Based on a survey of stories about the National Heavy Vehicle Regulator which have crossed the desk at PowerTorque news in the last couple of years, I found none which mentioned a COR prosecution. There were plenty of those where an operator has been investigated and successfully prosecuted for misdeeds, as they should be, but none about someone further up, or down, the chain.
Perception is reality, so the perception from the trucking operator’s point of view is that there is plenty of concentration on operators who deserve to be held accountable for their misdeeds, but nothing like the same scrutiny going on, when it come to other parties in the chain.

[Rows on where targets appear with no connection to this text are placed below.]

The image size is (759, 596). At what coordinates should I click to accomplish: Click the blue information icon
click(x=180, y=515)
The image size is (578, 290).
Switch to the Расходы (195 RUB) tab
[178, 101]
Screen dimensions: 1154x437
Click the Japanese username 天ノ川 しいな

At the same time, the perception from the operator’s point of view is also that those they deal with up and down the chain do make unreasonable demands and don’t seem to care about the COR. There is still unfair scheduling going on and constant pressure to cut corners in road transport, that’s the perception.
We know it’s going on and I am sure the NHVR knows what’s going on, but this knowledge is not turning into the kind of prosecution which will make consignors and consignees adjust their behaviour in a substantial way.
The only progress which seems to have been made is that in the grain transport chain, which had particularly transparent issues and was first prosecuted 20 years ago. Surely, there are other areas of concern where progress could be made? Other sectors where there are regular cases of bullying from the big boys?
If there are, they are not appearing in this news feed on a regular basis. We know that this field is very complex and investigating system issues can take a long time to resolve. Also the NHVR does not want to mount a major investigation and attempted prosecution, and see it publicly fail. That is clear to all.
However, the perception is hard to avoid that the trucking industry is carrying the can for issues in the supply chain. Perhaps, the problem is that those up and down the chain from the road transport operators have more and better paid lawyers?